France is proposing that the European Commission issue bonds to finance a recovery fund for the European Union worth between one and two percent of the bloc’s gross national income (GNI) per year – or 150-300 billion euros ($165bn-$330bn) – in 2021-23.
The proposal, seen by Reuters, comes as the 27-member bloc is debating how to jump-start growth after a slump caused by the coronavirus outbreak.
EU leaders agreed last month to create the fund, but left most of the details unresolved amid deep rifts over the amount needed to spur recovery, how to finance any such special vehicle, and how to spend the money.
Member states will lock horns again over the matter after the European Commission, the EU’s executive branch, publishes its official proposal later in May on a new joint budget for all the 27 member states for 2021-27, known as the Multiannual Financial Framework (MMF), and the accompanying recovery fund.
“The size should be at least one percent to ten percent of EU GNI per year over the next three years, which would provide the EU budget with a top-up of 150 to 300 billion euros each year between 2021 and 2023,” the French discussion document on the recovery fund said.
“Loans to member states could help closing the gap, but need to remain a top-up to grants. To ensure maximum added value, such loans should have a grace period, very long maturity and low interest rate … It is also essential that this fund be set up as soon as possible, possibly before the entry into force of the next MFF.”
France – and Italy and other countries in the ailing south – have warned that denying sufficient aid to member states most hit by coronavirus would risk tearing the EU apart.

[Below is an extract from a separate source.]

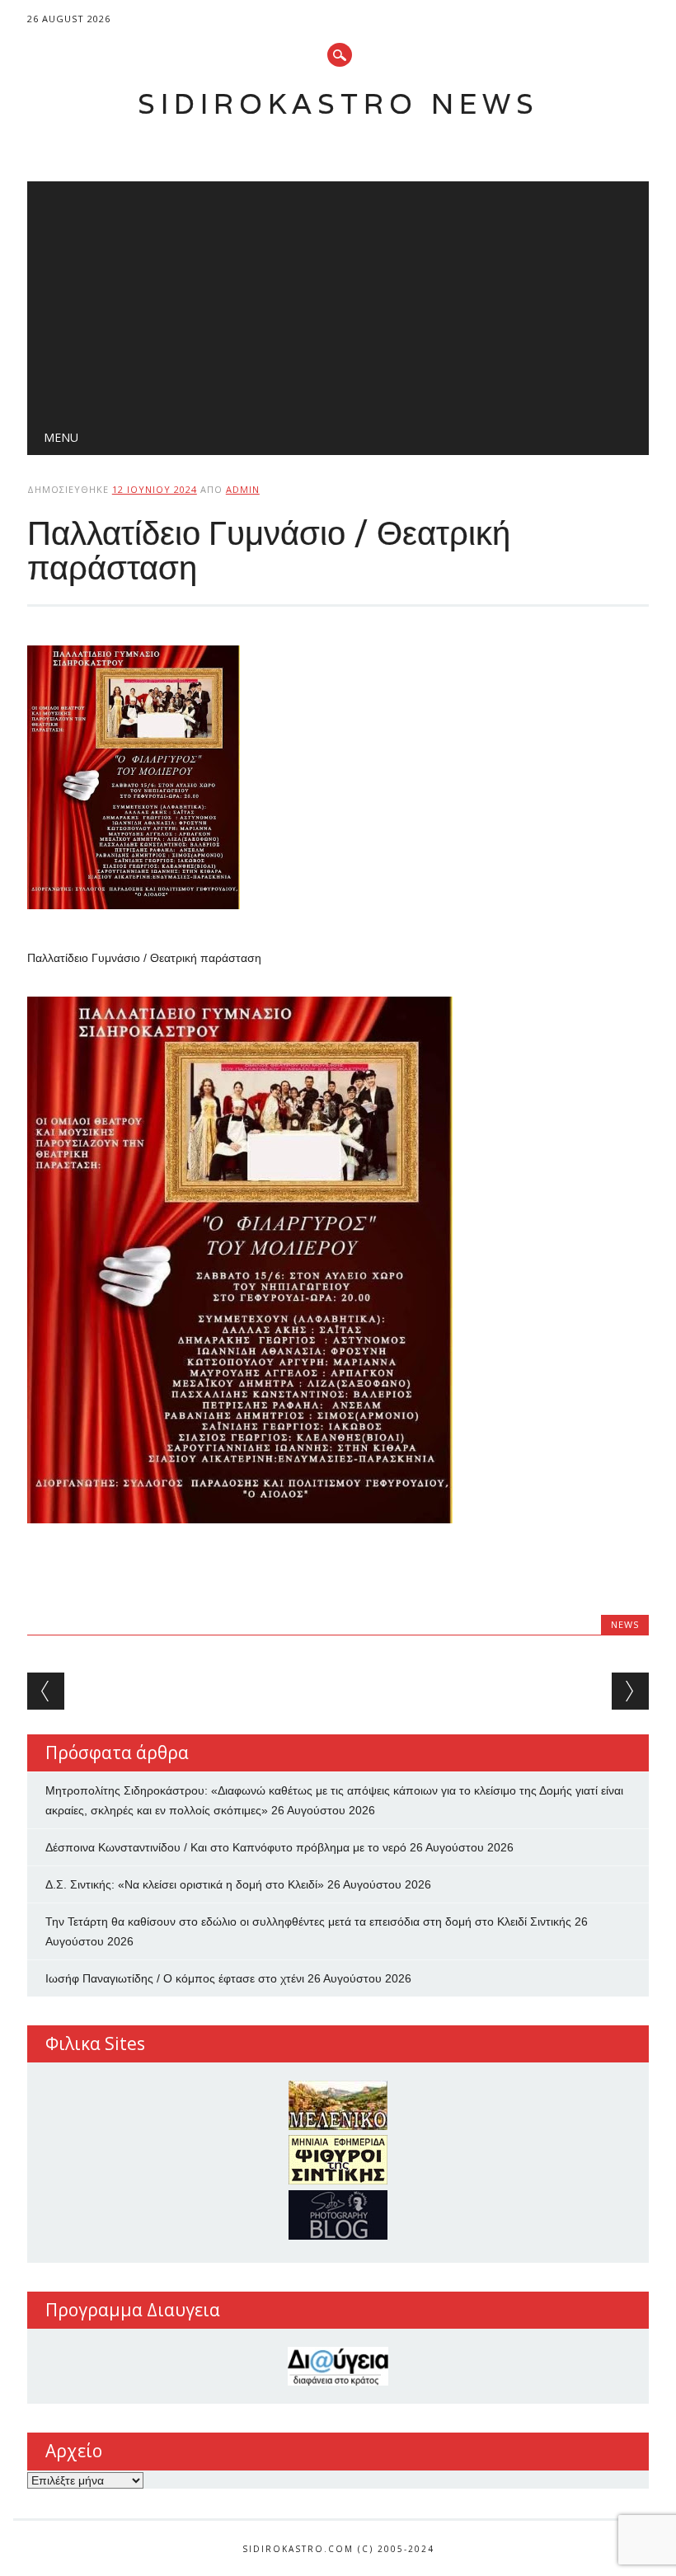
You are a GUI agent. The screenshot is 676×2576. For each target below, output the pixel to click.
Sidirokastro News (338, 103)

“We are really at a crossroads,” EU Economy Commissioner Paolo Gentiloni, from Italy, said separately on Friday. “Either we are able to have a strong common response, but we are not there yet, or the entire project is at stake.”
Paris proposed that the commission make a swift one-off bond issuance of paper with maturity of between two and eight years to raise funds against an increased MFF headroom and guarantees by national governments. Such bonds could be rolled over for a long time before eventually being repaid by the EU budget.
The headroom is the difference between national commitments to the EU budget – currently set at 1.2 percent of EU economic output – and actual payments amounting to around 1.1 percent.
An EU official said European Commission head Ursula von der Leyen wanted to go straight to the 1.2 percent ceiling in her proposal later in May to allow the EU executive branch to raise cash on the market.
Von der Leyen has previously said a higher commitments ceiling of about two percent of GNI would, however, be needed to let the commission borrow more against it. Such a move to expand the headroom would require legal changes.
These could take more time and are sensitive in the light of a German court ruling earlier this week that cast doubt on a different EU scheme that had allowed the European Central Bank to purchase bonds under a eurozone stimulus programme.
Germany, the EU’s biggest economy and main contributor to the bloc’s joint coffers, is open to a larger MFF, but Denmark, Austria, the Netherlands and Sweden refuse to go above one percent of the bloc’s GNI.